- What this task involves -
Out of the material that follows, write out exactly the lines from the line with "The height and width of the screenshot is (491, 1024)." to the line with "Given: Click the small", both ends included, and no others.

- Data for analysis -
________________________________________
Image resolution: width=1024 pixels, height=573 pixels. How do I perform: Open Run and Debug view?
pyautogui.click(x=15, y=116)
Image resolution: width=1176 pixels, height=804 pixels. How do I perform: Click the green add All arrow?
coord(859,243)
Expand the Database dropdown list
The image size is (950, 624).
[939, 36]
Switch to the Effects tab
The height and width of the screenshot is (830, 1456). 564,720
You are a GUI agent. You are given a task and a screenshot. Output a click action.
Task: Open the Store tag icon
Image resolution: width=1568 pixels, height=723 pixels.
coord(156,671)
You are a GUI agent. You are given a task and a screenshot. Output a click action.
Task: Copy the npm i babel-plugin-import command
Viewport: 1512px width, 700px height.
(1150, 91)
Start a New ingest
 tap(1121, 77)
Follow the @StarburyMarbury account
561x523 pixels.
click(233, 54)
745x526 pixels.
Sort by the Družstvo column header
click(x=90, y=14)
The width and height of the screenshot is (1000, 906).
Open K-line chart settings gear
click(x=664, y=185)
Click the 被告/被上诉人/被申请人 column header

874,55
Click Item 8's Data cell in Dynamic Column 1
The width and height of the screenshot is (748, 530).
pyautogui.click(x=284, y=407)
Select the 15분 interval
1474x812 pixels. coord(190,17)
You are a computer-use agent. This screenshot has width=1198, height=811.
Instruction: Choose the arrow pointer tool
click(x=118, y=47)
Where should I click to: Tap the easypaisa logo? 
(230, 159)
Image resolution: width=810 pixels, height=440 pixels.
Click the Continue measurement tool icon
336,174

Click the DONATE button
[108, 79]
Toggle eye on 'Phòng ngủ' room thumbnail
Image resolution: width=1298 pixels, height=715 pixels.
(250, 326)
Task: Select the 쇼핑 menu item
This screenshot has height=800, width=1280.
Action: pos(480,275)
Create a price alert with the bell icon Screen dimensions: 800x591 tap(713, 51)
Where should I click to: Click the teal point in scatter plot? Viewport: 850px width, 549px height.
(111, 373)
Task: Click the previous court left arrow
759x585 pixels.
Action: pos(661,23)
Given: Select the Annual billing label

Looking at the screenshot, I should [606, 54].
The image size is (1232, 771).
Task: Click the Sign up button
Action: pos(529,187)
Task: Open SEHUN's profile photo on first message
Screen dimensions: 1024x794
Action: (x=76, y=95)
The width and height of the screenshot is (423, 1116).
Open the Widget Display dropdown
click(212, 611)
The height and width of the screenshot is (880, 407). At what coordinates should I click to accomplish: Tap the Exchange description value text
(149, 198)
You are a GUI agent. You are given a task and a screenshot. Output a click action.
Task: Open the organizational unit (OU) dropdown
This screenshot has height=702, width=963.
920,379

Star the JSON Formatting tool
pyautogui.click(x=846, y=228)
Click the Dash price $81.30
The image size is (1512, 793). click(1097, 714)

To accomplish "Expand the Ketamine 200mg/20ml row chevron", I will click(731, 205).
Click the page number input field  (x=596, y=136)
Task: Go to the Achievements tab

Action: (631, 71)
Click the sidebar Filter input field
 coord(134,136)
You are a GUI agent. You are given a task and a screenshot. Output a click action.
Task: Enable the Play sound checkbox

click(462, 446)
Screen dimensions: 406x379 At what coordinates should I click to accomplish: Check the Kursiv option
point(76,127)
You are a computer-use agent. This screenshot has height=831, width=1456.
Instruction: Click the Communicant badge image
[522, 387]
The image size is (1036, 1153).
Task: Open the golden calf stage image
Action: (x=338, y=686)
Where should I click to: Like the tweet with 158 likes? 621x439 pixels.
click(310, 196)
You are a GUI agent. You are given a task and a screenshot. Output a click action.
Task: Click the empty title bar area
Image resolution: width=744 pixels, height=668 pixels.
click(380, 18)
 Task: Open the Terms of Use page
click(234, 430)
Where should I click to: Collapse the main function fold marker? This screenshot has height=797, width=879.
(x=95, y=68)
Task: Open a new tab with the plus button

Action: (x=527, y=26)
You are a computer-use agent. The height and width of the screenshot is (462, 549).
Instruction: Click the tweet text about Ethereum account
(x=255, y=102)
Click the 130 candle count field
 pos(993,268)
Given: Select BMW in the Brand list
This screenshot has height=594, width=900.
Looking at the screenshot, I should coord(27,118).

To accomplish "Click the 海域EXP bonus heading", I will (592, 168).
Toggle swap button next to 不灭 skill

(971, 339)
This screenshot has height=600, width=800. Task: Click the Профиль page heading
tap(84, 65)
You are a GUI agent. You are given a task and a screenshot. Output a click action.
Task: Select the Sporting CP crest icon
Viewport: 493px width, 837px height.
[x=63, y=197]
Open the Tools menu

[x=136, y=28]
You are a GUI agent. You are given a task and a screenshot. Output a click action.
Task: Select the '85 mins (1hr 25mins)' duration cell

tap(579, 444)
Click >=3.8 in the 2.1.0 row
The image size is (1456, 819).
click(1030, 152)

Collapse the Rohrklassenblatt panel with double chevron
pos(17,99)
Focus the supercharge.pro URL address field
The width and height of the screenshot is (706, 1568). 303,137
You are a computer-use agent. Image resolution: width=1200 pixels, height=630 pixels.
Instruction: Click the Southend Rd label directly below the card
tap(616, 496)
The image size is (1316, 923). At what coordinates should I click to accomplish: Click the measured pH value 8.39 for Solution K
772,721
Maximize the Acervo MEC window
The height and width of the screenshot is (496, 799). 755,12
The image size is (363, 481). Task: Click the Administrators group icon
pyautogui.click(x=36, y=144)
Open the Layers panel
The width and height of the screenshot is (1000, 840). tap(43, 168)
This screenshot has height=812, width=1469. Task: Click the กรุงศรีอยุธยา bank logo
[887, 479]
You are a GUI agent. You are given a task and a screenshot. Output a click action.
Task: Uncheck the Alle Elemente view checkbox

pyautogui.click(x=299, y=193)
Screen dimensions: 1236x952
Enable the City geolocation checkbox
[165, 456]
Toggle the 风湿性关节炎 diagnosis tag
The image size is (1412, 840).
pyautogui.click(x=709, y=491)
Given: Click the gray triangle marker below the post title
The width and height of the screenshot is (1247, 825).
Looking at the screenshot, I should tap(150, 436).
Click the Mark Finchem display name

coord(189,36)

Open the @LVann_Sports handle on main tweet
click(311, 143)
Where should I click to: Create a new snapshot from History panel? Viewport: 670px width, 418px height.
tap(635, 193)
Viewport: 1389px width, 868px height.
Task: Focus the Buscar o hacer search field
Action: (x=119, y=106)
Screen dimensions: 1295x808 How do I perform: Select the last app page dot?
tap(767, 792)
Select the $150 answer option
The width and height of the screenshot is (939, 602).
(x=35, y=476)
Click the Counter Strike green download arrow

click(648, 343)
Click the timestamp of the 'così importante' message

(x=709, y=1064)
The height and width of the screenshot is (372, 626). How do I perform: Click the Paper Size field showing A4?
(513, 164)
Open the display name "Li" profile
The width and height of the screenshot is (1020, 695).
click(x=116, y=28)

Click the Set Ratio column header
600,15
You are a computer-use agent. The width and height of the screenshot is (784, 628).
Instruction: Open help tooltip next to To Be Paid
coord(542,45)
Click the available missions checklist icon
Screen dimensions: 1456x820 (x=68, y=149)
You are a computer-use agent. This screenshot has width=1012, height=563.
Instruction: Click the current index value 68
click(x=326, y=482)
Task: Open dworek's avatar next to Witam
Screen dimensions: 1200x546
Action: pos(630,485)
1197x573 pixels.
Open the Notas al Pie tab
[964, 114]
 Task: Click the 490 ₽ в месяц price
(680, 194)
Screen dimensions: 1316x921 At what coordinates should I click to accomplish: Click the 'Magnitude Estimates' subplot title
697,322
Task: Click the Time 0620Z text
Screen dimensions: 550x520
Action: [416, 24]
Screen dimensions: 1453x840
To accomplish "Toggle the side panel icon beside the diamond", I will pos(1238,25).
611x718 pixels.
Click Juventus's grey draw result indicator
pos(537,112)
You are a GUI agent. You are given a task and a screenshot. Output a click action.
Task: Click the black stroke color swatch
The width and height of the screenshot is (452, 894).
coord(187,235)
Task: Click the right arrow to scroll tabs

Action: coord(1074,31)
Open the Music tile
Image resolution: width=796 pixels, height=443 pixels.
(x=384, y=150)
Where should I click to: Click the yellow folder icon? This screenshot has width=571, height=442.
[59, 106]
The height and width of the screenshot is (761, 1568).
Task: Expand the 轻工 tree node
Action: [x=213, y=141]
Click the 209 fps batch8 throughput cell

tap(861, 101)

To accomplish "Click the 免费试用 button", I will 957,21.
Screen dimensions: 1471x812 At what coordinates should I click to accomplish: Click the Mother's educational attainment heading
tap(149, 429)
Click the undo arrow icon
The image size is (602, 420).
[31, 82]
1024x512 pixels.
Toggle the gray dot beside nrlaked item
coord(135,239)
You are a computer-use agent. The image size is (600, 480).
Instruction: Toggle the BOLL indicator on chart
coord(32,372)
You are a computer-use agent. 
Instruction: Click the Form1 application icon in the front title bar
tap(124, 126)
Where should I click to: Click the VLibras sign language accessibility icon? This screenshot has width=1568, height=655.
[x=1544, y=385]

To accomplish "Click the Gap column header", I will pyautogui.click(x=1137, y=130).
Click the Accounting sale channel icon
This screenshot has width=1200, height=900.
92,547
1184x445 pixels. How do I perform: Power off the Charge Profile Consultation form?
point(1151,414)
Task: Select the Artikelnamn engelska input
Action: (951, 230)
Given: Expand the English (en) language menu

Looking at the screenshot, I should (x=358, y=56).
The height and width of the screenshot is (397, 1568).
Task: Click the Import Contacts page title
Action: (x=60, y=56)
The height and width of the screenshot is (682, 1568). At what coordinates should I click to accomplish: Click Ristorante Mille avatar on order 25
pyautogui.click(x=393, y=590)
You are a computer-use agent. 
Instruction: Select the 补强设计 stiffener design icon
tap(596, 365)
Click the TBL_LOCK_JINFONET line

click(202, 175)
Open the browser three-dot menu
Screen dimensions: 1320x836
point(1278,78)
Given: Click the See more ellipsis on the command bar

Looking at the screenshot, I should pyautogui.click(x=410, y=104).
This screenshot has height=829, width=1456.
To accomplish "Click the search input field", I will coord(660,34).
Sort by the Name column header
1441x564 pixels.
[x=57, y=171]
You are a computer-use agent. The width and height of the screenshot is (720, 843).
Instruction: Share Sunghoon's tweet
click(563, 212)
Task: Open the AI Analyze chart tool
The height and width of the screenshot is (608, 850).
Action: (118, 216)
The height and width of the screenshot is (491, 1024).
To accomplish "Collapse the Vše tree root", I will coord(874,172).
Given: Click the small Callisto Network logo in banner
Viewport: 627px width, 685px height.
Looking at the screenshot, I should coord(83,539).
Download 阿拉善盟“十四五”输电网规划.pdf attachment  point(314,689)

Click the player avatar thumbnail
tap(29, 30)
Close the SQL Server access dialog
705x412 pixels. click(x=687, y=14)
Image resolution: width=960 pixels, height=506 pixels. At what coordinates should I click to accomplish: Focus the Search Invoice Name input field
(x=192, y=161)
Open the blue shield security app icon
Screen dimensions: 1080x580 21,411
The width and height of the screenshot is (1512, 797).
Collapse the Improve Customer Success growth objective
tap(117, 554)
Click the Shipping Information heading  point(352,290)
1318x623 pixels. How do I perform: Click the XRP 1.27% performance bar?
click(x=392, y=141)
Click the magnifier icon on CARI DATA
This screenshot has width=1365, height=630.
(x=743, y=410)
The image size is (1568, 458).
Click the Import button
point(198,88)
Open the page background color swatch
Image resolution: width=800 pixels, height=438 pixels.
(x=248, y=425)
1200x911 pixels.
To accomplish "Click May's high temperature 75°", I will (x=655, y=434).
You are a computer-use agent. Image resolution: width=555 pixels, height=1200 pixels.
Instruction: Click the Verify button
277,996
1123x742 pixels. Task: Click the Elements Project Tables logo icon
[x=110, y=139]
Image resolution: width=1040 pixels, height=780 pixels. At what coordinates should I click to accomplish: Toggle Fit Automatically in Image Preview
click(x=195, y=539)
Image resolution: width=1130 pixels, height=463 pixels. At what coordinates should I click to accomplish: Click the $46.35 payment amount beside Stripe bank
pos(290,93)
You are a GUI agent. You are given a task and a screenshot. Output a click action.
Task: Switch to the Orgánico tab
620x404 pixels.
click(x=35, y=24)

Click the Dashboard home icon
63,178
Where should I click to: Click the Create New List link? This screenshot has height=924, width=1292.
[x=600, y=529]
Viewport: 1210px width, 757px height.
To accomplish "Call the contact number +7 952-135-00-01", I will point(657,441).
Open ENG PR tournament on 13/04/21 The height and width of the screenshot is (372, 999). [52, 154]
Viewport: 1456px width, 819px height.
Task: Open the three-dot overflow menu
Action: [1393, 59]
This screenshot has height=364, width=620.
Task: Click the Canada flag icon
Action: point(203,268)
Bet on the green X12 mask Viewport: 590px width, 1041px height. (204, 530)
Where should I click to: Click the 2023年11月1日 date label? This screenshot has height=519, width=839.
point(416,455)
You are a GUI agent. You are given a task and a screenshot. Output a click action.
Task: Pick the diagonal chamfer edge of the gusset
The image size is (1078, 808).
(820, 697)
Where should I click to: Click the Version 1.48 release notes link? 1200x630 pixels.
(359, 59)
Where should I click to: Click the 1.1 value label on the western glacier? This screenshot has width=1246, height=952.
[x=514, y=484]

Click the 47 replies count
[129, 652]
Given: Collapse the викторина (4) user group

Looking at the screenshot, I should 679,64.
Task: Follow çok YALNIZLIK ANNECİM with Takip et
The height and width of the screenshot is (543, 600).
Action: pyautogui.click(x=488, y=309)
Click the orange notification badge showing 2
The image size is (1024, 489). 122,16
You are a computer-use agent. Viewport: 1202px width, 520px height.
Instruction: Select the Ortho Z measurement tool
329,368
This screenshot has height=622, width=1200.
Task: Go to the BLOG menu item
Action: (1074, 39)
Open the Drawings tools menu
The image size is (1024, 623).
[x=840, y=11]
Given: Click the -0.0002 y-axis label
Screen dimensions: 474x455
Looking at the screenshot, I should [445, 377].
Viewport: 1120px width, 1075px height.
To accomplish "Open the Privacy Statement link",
________________________________________
- Response to this exercise -
The height and width of the screenshot is (491, 1024).
To accomplish "Collapse the Vše tree root", I will coord(874,172).
Given: Click the small Callisto Network logo in banner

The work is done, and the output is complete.